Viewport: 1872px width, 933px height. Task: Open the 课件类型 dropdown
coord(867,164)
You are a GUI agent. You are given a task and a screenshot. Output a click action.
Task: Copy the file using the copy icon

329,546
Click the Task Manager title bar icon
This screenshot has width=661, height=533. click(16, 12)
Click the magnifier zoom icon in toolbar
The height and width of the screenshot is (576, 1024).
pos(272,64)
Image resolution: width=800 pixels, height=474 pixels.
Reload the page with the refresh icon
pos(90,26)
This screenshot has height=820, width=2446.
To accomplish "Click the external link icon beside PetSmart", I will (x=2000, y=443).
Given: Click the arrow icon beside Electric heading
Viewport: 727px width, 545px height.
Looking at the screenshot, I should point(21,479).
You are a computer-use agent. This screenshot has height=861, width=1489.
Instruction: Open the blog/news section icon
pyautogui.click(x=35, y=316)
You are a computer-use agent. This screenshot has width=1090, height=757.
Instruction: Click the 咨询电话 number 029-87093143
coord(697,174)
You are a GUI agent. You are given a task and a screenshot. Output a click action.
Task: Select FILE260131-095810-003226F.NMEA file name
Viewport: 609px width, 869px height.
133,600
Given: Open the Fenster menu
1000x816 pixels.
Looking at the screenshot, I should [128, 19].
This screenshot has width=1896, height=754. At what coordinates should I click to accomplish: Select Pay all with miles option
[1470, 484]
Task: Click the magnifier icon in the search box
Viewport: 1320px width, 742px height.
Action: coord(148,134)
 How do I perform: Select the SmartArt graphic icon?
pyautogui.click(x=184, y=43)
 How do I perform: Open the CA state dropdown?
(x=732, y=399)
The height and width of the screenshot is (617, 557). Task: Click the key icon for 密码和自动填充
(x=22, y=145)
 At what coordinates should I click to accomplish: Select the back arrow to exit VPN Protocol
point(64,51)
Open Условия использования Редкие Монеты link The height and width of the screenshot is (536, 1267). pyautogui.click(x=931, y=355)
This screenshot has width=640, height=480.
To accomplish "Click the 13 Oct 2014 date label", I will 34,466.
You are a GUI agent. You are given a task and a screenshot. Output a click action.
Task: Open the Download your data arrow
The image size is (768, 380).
# # # # #
• [Task to carry out]
Look through the entries above, and wherever a line holds the string "will", copy it.

• [Response to the exercise]
To accomplish "Click the external link icon beside PetSmart", I will (x=2000, y=443).
To accomplish "Click the 13 Oct 2014 date label", I will 34,466.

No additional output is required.